- The paper presents V-JEPA, a self-supervised model that predicts masked video representations to develop an understanding of intuitive physics.
- The study uses the violation-of-expectation paradigm and a surprise metric to quantitatively evaluate concepts like object permanence and gravity.
- Robust performance is demonstrated across benchmarks, including a 98% zero-shot accuracy on IntPhys, outperforming traditional pixel-based models.
Intuitive Physics Understanding Emerges from Self-Supervised Pretraining on Natural Videos
The paper "Intuitive physics understanding emerges from self-supervised pretraining on natural videos" explores the capacity of general-purpose deep neural network models to develop an understanding of intuitive physics through self-supervised video prediction. Utilizing the violation-of-expectation paradigm, the authors evaluated how well these models comprehend concepts such as object permanence and shape consistency, comparing their performance to pixel-based generative models and multimodal LLMs (MLLMs).
Methodology and Approach
The paper introduces Joint Embedding Predictive Architectures (JEPAs), focusing on a particular instantiation named V-JEPA. V-JEPA is trained to predict masked representations in videos, which involves using an encoder to extract representations and a predictor to forecast unobserved portions of the video in this learned representation space. The surprise metric is central to evaluating model performance, measuring prediction error when comparing predicted and observed video representations.
Figure 1: Video prediction in representation space (V-JEPA) achieves an understanding of intuitive physics.
The authors detail how the V-JEPA model utilizes the learned representation space to infer future states in a video and quantify surprise. This approach outperforms simplicity models based on text or pixel prediction.
Evaluation of Intuitive Physics Understanding
The paper evaluates intuitive physics understanding using three datasets: IntPhys, GRASP, and InfLevel. These benchmarks test various physical properties, including object permanence, continuity, and gravity. V-JEPA consistently performs above chance across these datasets, even achieving impressive 98% zero-shot accuracy on the IntPhys benchmark.

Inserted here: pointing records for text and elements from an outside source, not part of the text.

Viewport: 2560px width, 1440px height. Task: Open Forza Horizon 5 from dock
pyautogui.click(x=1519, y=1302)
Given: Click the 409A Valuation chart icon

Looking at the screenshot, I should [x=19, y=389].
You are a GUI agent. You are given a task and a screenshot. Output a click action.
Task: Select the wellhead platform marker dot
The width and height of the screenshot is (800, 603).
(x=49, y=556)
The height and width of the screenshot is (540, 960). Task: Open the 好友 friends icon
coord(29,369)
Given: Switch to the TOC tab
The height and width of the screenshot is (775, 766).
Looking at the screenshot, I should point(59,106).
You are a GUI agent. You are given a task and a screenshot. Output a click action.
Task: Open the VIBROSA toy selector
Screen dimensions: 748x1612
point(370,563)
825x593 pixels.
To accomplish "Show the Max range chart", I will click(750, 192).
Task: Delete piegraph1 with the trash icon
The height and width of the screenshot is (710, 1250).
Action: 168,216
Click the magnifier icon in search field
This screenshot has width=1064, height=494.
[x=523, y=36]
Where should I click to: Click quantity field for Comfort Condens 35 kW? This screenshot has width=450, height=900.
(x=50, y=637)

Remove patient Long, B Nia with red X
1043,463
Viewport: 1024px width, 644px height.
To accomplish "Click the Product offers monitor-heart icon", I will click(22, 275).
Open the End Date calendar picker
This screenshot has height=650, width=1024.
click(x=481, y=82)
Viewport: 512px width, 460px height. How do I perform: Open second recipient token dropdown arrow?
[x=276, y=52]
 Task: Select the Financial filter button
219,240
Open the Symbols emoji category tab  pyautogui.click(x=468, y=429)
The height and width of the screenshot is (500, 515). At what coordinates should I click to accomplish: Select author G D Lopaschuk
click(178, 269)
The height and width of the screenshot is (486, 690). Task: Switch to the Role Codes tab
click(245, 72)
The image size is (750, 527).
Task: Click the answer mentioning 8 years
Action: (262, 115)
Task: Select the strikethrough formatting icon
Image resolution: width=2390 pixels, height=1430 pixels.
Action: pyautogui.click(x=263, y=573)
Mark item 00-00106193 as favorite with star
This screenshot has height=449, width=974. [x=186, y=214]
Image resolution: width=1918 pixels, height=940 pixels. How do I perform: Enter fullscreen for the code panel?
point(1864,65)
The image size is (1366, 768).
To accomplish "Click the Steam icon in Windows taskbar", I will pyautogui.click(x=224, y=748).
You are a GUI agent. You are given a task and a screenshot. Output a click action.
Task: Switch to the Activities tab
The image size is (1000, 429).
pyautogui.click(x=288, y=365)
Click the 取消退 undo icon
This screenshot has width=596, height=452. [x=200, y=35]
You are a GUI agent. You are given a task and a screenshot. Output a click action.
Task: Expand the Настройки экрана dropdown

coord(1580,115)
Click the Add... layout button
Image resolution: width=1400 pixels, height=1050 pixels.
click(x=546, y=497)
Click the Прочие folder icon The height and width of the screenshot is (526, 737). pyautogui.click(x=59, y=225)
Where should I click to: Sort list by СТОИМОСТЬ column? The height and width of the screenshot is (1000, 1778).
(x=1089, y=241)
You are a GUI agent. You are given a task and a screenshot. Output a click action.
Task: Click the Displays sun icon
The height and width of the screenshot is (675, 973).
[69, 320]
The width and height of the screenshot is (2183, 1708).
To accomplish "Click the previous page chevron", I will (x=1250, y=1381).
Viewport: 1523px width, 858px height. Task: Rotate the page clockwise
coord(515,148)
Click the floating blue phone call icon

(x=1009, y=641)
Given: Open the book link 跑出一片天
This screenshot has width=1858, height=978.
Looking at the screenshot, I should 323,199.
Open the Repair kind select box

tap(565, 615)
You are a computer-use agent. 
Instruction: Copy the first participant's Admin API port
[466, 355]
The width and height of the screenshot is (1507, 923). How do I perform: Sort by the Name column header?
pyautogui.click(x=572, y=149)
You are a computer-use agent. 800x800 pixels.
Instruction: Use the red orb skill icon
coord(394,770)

Figure 2: V-JEPA accuracy increase relative to randomly-initialized models and humans across different physical properties and benchmarks.
The superior performance of V-JEPA over other models stems from its ability to encode high-level abstract representations rather than relying on low-level semantic features, illustrating its robustness and reliability in discerning physical violations.
Ablation studies reveal that various design choices influence the emergence of intuitive physics understanding. The training data's diversity, model size, and prediction tasks are significant factors in performance.
Figure 3: Influence of type of mask, type and amount of training data, and model size on V-JEPA IntPhys scores.
V-JEPA achieves non-trivial performance even with smaller models or reduced training data, underscoring the adequacy of video prediction in a learned representation space for intuitive physics comprehension.
Implications and Future Directions
The results obtained demonstrate significant coverage of intuitive physics by V-JEPA without the need for predefined abstractions. This indicates potential pathways for developing AI systems with enhanced real-world understanding. Notably, current multimodal LLMs and pixel-based generative models fall short in comparison, suggesting areas for improvement in handling intuitive physics tasks.

Figure 4: Different surprise measures are better suited for different tasks.
Future studies could focus on enhancing model memory or leveraging hierarchical architectures to capture complex object interactions and contextual dependencies. Additionally, exploring infant-centric video data could yield insights into intuitive physics learning analogous to human development.
Conclusion
The paper successfully demonstrates that intuitive physics understanding can emerge from self-supervised learning models without hardwired knowledge structures. V-JEPA's performance across various benchmarks confirms the effectiveness of predicting in representation space, marking a significant step in bridging the gap between artificial systems and human-level perception. This work lays the groundwork for further research aimed at enriching AI models' physical world comprehension, paving the way for intelligent systems that understand and interact with their environment in more human-like ways.